His wife had also accused him of having an affair, because he'd lied about where he was onSunday morning.

Sunday morning—exactly when somebody'd murdered Darryl.

Lucky had told me about how he'd overheard Judd and Darryl arguing, and now Judd had no alibi for the time of the murder.

Tess and I needed to tell Andy. Well, after I told her.

I put the pizza boxes on my passenger seat and frowned at them. I hated the idea that Judd might be the killer. And not only because the pizza had gotten so much better since he'd bought the place. I genuinely liked the guy. But, as people had brutally shown me so many times during the past decade, even the nicest people could snap and do violent things.

Starting the car, I decided to talk it over with Tess before I called Andy. A snippet of overheard conversation and what might—might—be blood on shoes did not equal proof beyond a reasonable doubt.

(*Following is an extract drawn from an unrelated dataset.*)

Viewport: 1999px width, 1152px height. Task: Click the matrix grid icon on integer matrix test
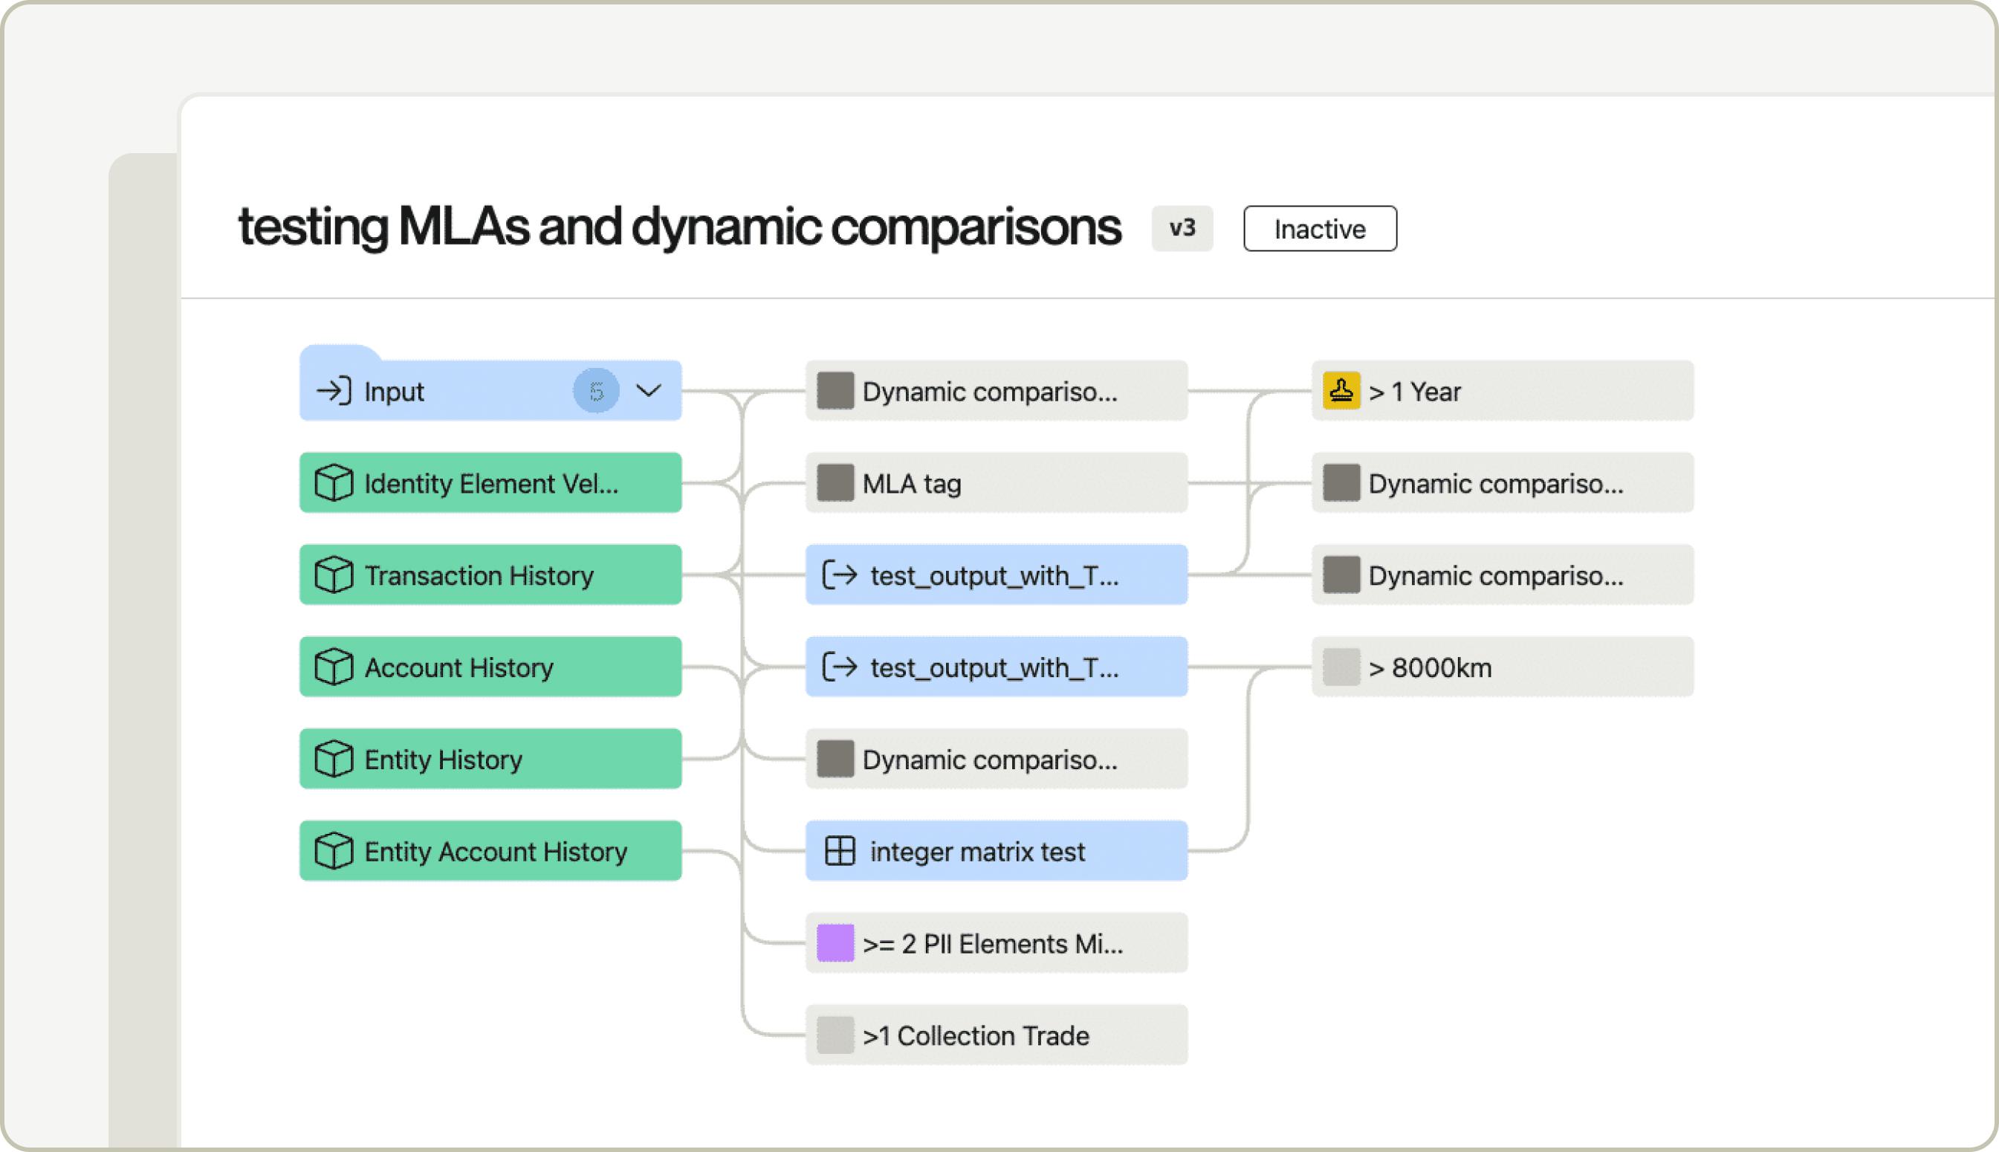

Tess and I would discuss it like real private detectives, even though neither of us were, and then I'd decide what to do. That resolved, I drove myself and my pizzas over to the pawnshop, pulled into the parking lot, and turned off the truck.

Then I just sat there for a moment, staring, before I picked up my phone and called Tess.

She answered on the second ring. "Jack! Where are you? We're starving over here!"

"Tess," I said slowly. "Why is there a reindeer on the roof of your shop?"

24

Tess

I dropped my phone on the counter and raced to the door. A normal person would think "he's messing with me."

But normal people didn't live in Dead End.

I opened the door, glanced up, and then carefully walked out onto the porch. Jack ambled toward me, staring up at my roof the whole time. I leaned back over the railing and looked up, but still couldn't see anything.

"You're going to need to come down here." The expression on Jack's face told me he didn't know whether to laugh or clutch his head and groan.

I slowly edged down the stairs, backward, until I could get a good view of my roof.

My roof … and the reindeer standing on top of it.

"Well, that's unexpected."

Jack stopped just behind me and put his arms around my waist. "Definitely a new one on me, too."

"Are you sure that's a reindeer? I mean, just because he's brownish white, has antlers, and looks like he ought to be pulling Santa's sleigh doesn't prove anything."

"It's a reindeer, Tess. Remember, I told you about the time—"

"Stop. Stop right now. I just can't."

The door to the shop opened, and Eleanor, Shelley, and a half-dozen customers all rushed out to see what was going on. Probably because of the weird squeaky noise I'd made before rushing out the door.

"Why are you standing in the parking lot staring at the roof?" Shelley asked. Then she skipped across the porch and down the stairs, turning as she went, until she was standing next to me and Jack, her eyes huge, staring up at Rudolph.

I took a deep breath. "I'm looking at the reindeer on my roof. Before you ask, no, I don't know how it got there or why it's standing there now. It seems a little like the abandoned dogs and cats, but not really, because—reindeer."

All the customers and Eleanor were chattering and taking selfies with Rudolph in the background, and I had a sinking feeling the pictures were going to show up in the Dead End Gazette.

Shelley's little hand slipped into mine. "Um, Tess?"

"It's okay. We're going to figure out what to do and how safely to get the reindeer off the roof. Don't you worry."